Het Hof komt tot dit oordeel op grond van het beginsel van gelijke behandeling (zoals geïmplementeerd in artikel 1.8 Aanbestedingswet 2012). Dat brengt volgens het Hof met zich mee dat concernvennootschappen die hun inschrijvingen onderling hebben afgestemd moeten worden uitgesloten van de aanbesteding, om te voorkomen dat zij worden bevoordeeld ten opzichte van twee afzonderlijke ondernemingen die hun inschrijving ook niet onderling mogen afstemmen op grond van art. 101 VWEU en dientengevolge kunnen worden uitgesloten.
Er moet volgens het Hof wel sprake zijn van een overeenkomst tussen twee rechtspersonen waarbij er sprake is van twee te onderscheiden wilsintenties. Die twee wilsintenties moeten bewezen worden door de aanbestedende dienst. In dit specifieke geval betwijfelde het Hof of daar sprake van zou kunnen zijn, omdat één en dezelfde natuurlijke persoon zowel via zijn eenmanszaak als via zijn rechtspersoon waarvan hij directeur-aandeelhouder was had ingeschreven op de aanbesteding.
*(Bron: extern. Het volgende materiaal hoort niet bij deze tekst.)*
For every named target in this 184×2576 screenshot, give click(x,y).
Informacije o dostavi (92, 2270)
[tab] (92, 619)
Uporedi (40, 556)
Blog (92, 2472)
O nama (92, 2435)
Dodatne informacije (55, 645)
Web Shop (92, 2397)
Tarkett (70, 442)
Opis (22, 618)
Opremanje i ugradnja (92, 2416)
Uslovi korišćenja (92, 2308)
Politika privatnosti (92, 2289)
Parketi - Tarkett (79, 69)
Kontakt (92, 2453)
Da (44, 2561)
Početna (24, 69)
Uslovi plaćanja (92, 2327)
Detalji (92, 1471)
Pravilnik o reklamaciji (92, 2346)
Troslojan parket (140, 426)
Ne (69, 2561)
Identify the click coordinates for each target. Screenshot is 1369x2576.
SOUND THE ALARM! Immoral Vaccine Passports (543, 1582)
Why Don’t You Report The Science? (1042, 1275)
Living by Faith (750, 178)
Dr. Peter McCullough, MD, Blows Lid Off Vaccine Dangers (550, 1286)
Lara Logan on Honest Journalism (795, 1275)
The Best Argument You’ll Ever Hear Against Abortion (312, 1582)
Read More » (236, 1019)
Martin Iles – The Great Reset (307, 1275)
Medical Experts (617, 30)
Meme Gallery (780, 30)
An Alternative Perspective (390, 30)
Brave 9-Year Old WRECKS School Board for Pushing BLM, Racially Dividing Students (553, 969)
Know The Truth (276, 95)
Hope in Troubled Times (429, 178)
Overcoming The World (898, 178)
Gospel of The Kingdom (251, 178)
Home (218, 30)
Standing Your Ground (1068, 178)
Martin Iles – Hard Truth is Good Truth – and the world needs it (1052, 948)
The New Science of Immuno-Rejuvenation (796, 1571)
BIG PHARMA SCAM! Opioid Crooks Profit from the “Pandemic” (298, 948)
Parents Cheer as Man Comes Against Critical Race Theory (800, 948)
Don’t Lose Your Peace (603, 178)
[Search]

In dat geval is er weliswaar sprake van twee partijen (de natuurlijke persoon en de rechtspersoon), maar geen sprake van twee separate wilsintenties die leiden tot een overeenkomst, aldus het Hof. Dit geeft al aan hoe moeilijk het is om te bewijzen dat twee inschrijvers de wilsintentie hebben gehad om een aanbesteding af te stemmen. De Autoriteit Consument en Markt (ACM) heeft niet voor niets verregaande bevoegdheden om te onderzoeken of ondernemingen het kartelverbod overtreden hebben. Gelet op de bewijslast die rust op aanbestedende diensten is het dan ook de vraag of deze uitspraak in de praktijk daadwerkelijk kan leiden tot uitsluiting van concernondernemingen die standhoudt voor de nationale rechter.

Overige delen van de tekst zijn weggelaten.